Figure 4 illustrates a system 400 for creating an index of an asymmetric movement pattern. In Fig. 4, a server 410 comprising a processor 412 is shown. In the example shown in Fig. 4, the server 410 further comprises means 414 for communications and a data bus 415. The processor 412 and the means 414 for communications are connected by the data bus 415. The server 410 in this specific example is a stationary server. Alternatively, the server may be mobile. The means 414 for communications in the example shown in Fig. 4 is Wi-Fi. Alternatively, the means 414 for communications may be wired Ethernet, USB, cellular radio. A skilled person realizes that there is a plurality of suitable means 414 for communications, such as devices capable of communicating via cellular radio (e.g. 3G, 4G, 5G), Wi-Fi, Bluetooth, NFC, or any other dedicated protocol for wireless communication.
The system 400 shown in Fig. 4 further comprises a handheld electronic device 420. In the example shown in Fig. 4, the handheld electronic device 420 is a smartphone. Alternatively, the handheld electronic device 420 may be a smartwatch or another kind of wearable handheld electronic device. In case the handheld electronic device 420 is a device that the user normally carries, the time-resolved data 1 10, 210 may be gathered over an extended period of time.

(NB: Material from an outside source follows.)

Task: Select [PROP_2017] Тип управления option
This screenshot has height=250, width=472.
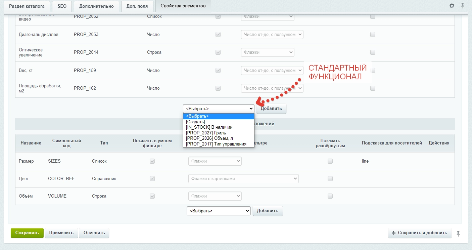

The handheld electronic device 420 comprises processing capabilities in the form of a processor 422, means 424 for communications, a data bus 425, a non-transitory computer-readable recording medium 426, an accelerometer 428, and a gyro 429. In this case, the time-resolved data 1 10, 210 comprises time-resolved acceleration data. Alternatively, or additionally, the time-resolved data 1 10,120 may further comprise time-resolved gyro data. In the example shown in Fig. 4, the time-resolved acceleration data is provided by the accelerometer 428. The time-resolved gyro data may be provided by the gyro 429. The processor 422, means 424 for communications, the non- transitory computer-readable recording medium 426, the accelerometer 428, and the gyro 429 in Fig. 4 are configured to communicate with each other via the data bus 425.
The handheld electronic device 420 in Fig. 4 has means 424 for communications in the form of a cellular radio, capable of receiving and transmitting the time-resolved data 1 10, 210. Other means 414 of communications may be Wi-Fi, Bluetooth, NFC, or a dedicated protocol for wireless communication. In case the server 410 is a mobile server or if the handheld electronic device 420 is in the vicinity of the server 410, wired communication, such as Ethernet or USB, may be used between the server 410 and the handheld electronic device 420.
The non-transitory computer-readable recording medium 426 has recorded thereon a program which is executable on the handheld electronic device 420. The program may be an application downloadable to the handheld electronic device 420 via an application providing service. The program comprises program code portions which when executed on the handheld electronic device 420 is configured to establish a communication channel 430 between the handheld electronic device 420 on which the program is executed and the server 410. The communications channel 430 in Fig. 4 is establish using the means 414, 424 for communications of the server 412 and the handheld electronic device 420.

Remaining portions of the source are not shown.